** Excerpted passage **
Send Help Review: Survival Horror Gets Mean, Messy and Hilarious
Let’s get this out of the way early. Rachel McAdams is phenomenal in Send Help. Not “good for a horror movie” phenomenal. Not “surprisingly game” phenomenal. Proper, full-tilt, career-highlight phenomenal. She plays Linda Liddle, an overlooked office worker whose transformation from corporate wallpaper to island survival nightmare is so unhinged it feels like someone fed Cast Away, Misery and a blender full of pig guts into a Sam Raimi machine and hit purée.
Linda works at Preston Strategic Solutions, a company name that screams “we’ve rebranded three times to avoid lawsuits.” Her boss is Bradley Preston, played with impressive levels of punchable confidence by Dylan O’Brien. He is a nepotism-powered executive who inherits the company from his late father and immediately rewards his circle of cigar-chomping LinkedIn bros while sidelining Linda. The humiliation peaks when Bradley and his buddies watch Linda’s old Survivor audition tape for fun, laughing like they’ve just discovered empathy is optional.
Naturally, this business trip ends in disaster. Their private plane crashes into the ocean, killing everyone except Linda and Bradley. They wash up on a remote island that looks like it was designed specifically to test how long two people can survive while actively making each other worse.

Island Survival Goes Fully Off the Rails
Bradley injures his leg almost immediately and transforms into the world’s most demanding, injured toddler. He wants food, water, shelter and emotional validation. Linda, meanwhile, goes full survivalist mode. She builds shelter, finds water, starts hunting, and in one of the film’s most eye-watering moments, wrestles a wild boar to death with her bare hands. The animal’s eyeball flops out mid-fight and slaps her in the face. If you have issues with eye trauma, this movie does not respect them.

Stored items

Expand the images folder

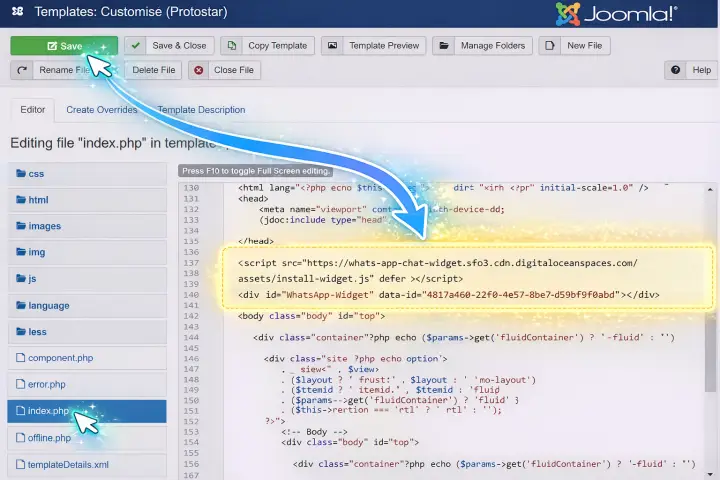[x=44, y=226]
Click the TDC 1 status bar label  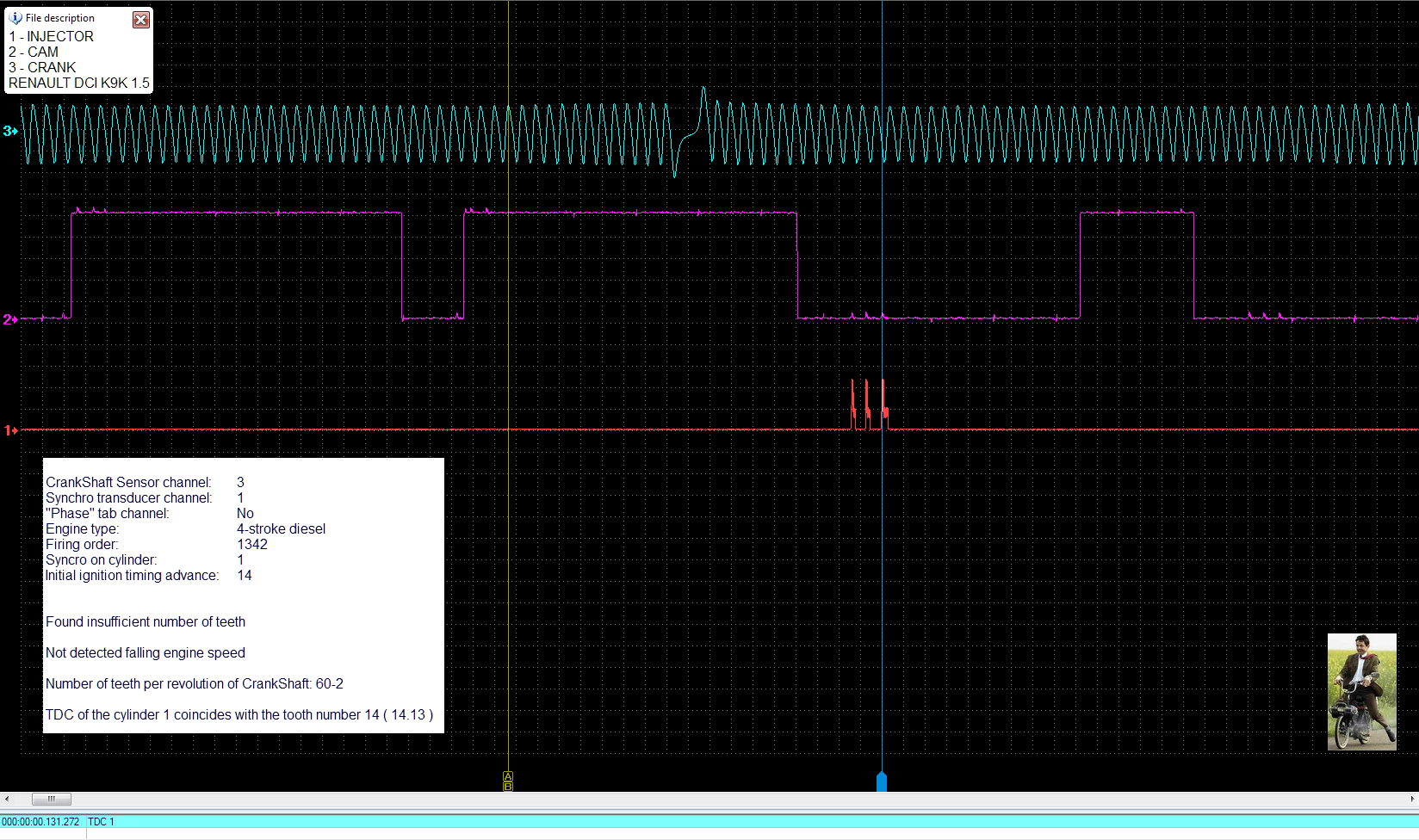(101, 822)
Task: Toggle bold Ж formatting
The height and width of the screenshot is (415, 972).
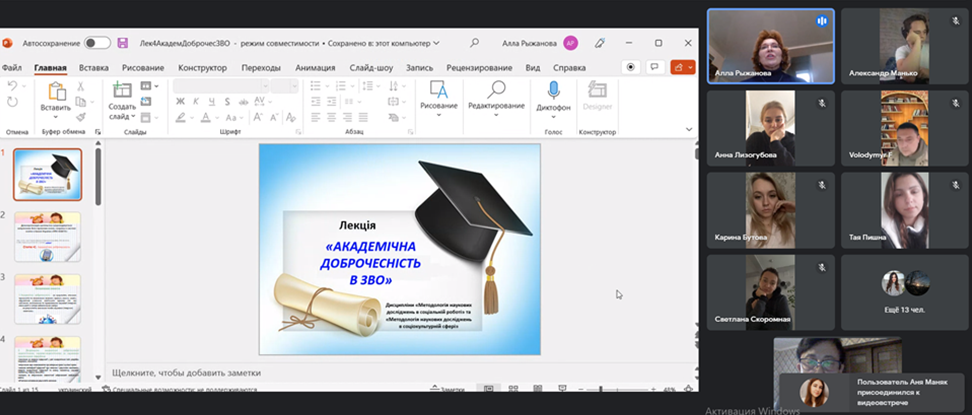Action: pyautogui.click(x=179, y=102)
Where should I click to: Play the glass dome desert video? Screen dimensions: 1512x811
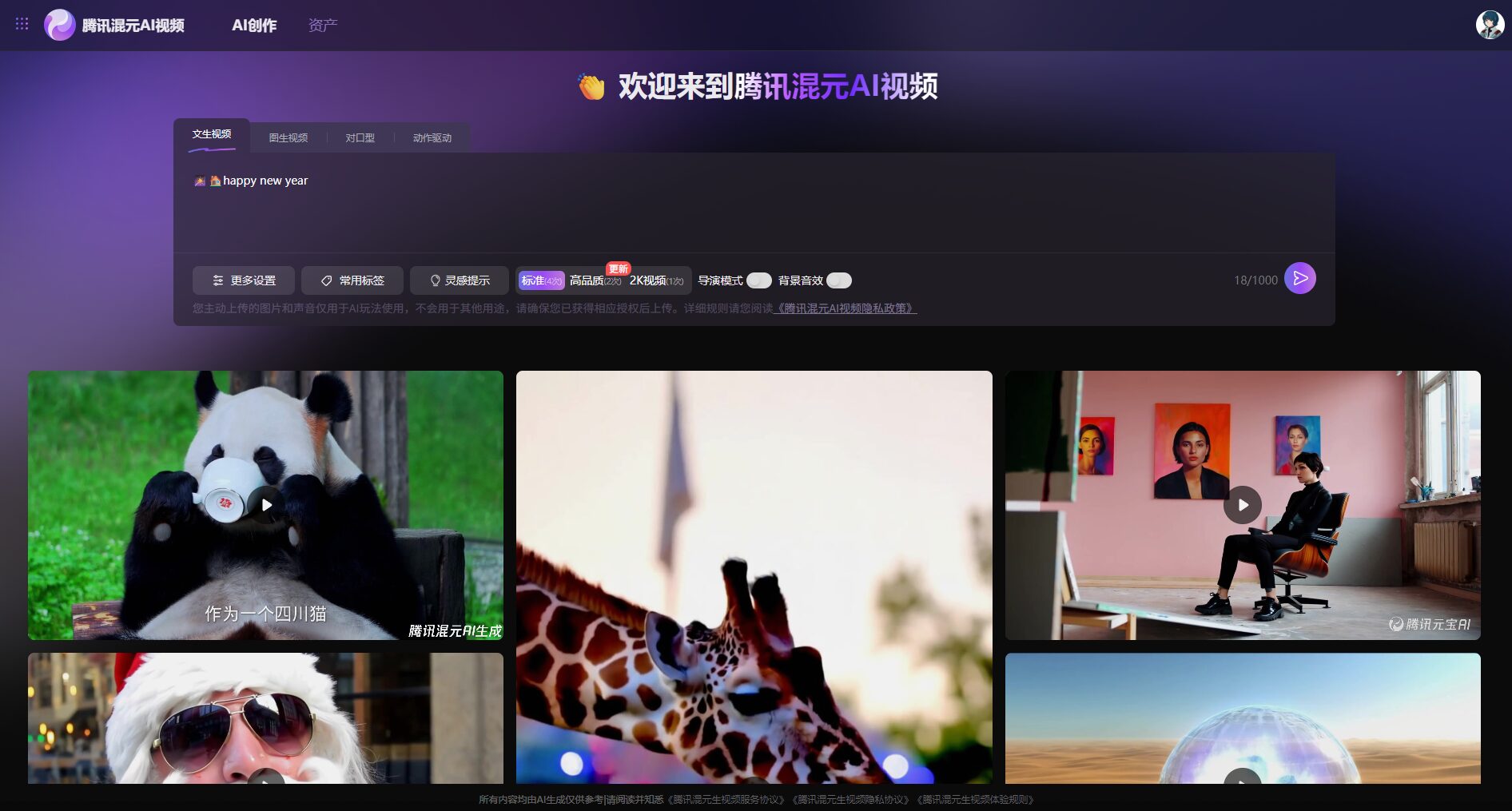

** Task goal **
Answer these from the Send Help review:
(a) At what company does Linda Liddle work?
(b) Which actor plays Bradley Preston?
(c) What animal does Linda wrestle to death with her bare hands?

** Reply **
(a) Preston Strategic Solutions
(b) Dylan O'Brien
(c) A wild boar